EXTRAIT PRÉSENTÉ =
Mélange-t-on l’éthique avec conflits d’intérêts ?

 

On entend le mot éthique sur toutes les lèvres depuis plusieurs mois et on peut lire de nombreuses rubriques sur ce sujet dans les journaux. Les émissions de télévision en ont fait leur chou gras à plus d’une reprise. Des organismes publics sont rabroués constamment sous la mention d’un manque d’éthique dans l’octroi d’un contrat, que ce soit la ville de Montréal, le ministère des transports et j’en passe. Des organismes du réseau de la santé et des services sociaux et du réseau de l’éducation ont aussi contribué à alimenter l’actualité. Bref on utilise l’éthique, je devrais spécifier le terme éthique, à toutes les sauces et à qui veut bien l’entendre. Pourtant, il ne s’agit pas d’une nouveauté dans le domaine du secteur public et encore moins d’une exclusivité puisque le secteur privé possède ses propres règles de conduite en éthique. Mais restons dans le domaine du secteur public. Alors, qu’est-ce que l’éthique ?

 

L’éthique est en quelque sorte une manière d’agir, de penser. Le petit manuel d’éthique appliquée à la gestion publique en fait une bonne définition : l’éthique est un mode de régularisation des comportements qui provient du jugement personnel de l’individu, donc autorégulatoire, et qui se fonde sur ses valeurs personnelles et sur des valeurs partagées pour donner sens à ses décisions et à ses actions. Donc, si nous voulons un équilibre dans nos agissements, nous devrions travailler autant en éthique qu’avec un amalgame des concepts suivants :

 

  • la Déontologie;
  • le Droit;
  • les Mœurs;
  • la Morale;

 Alors, comment se fait-il que des organismes publics font si souvent la manchette des quotidiens lorsque les paramètres de nos décisions sont clairement identifiés ? Bien sûr, tout n’est jamais blanc ou noir et il existe malheureusement de nombreuses zones grises lorsqu’on parle d’éthique. Cependant, est-ce le cas ? Prenons le secteur de l’approvisionnement. Lorsqu’on octroie des contrats, on doit tenir compte des grands principes de la loi sur les contrats des organismes publics : la transparence, le traitement équitable des compagnies, la reddition de compte et l’obligation d’aller en appel d’offres pour des montants supérieurs à 25 000 $. Les organismes publics n’ont carrément pas le choix. Par contre, il est faux de prétendre que les organisations du réseau de la santé et des services sociaux appliquent à la lettre ces beaux principes. Vous n’avez qu’à faire le tour de la province et vous n’aurez d’autre choix que de me donner raison. D’ailleurs, le Vérificateur Général du Québec a fait le même constat. Mais est-ce par un manque d’éthique des personnes attitrées à ces tâches ou même des organisations ? Loin de là. Je crois sincèrement que toutes ces transactions ont été effectuées scrupuleusement avec le plus de rigueur, d’intégrité et de transparence possibles.

ÉNONCÉ DU PROBLÈME = Rédigez la suite du texte sur l'éthique dans le secteur public, en commençant juste après sa dernière phrase.

DONNÉES FOURNIES =

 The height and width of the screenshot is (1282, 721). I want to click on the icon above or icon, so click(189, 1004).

* * *

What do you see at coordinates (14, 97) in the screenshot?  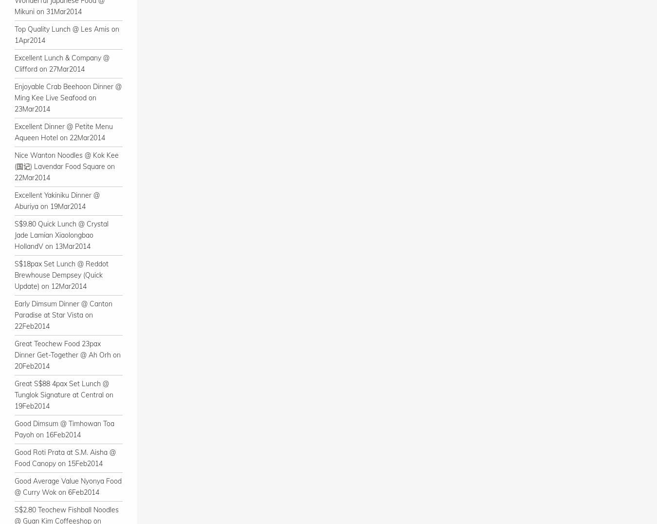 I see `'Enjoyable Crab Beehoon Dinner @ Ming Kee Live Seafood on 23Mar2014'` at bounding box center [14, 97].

RÉPONSE CI-DESSOUS =
Ce qui provoque beaucoup plus les médias est le manque de transparence ou pis encore, la perception de conflits d’intérêt. Cette particularité est probablement celle qui soulève le plus d’interrogations. Comment définit-on un conflit d’intérêt ? En quelques mots, c’est une situation dans laquelle une personne, en l’occurrence un employé de l’État, doit accomplir une fonction, un acte ou une transaction où ses intérêts personnels seraient en contradiction avec les intérêts de son administration, provoquant ainsi un manque d’impartialité de sa part.

 

Tel que préconisé par le règlement sur l’éthique et la discipline dans la fonction publique de la loi sur la fonction publique (L.R.Q., c. F-3.1.1), le fonctionnaire doit éviter de se placer dans une situation où il y a conflit entre son intérêt personnel et les devoirs de ses fonctions.

 

Donc, est-ce normal de voir des ententes de gré à gré octroyées par certains organismes publics comme le réseau de la santé et des services sociaux, par exemple ? Encore une fois, oui ! Mais à la condition qu’elles ont été attribuées de bonne foi, sans ingérence de la part des soumissionnaires, que la transparence et l’intégrité du processus n’ont pas été entachées de tentative de corruption, d’intimidation ou de trafic d’influence, tel que décrit dans la politique de gestion contractuelle entrée en vigueur le 20 octobre 2009. D’ailleurs, la loi sur les contrats des organismes publics prévoit quelques dérogations concernant l’obligation d’aller en appel d’offres que ce soit dans le cas où cela ne servirait pas l’intérêt public ou tout simplement lorsqu’il s’agit d’un produit protégé par  un brevet. Il n’est donc pas anormal de voir des ententes de gré à gré s’octroyer dans le secteur public.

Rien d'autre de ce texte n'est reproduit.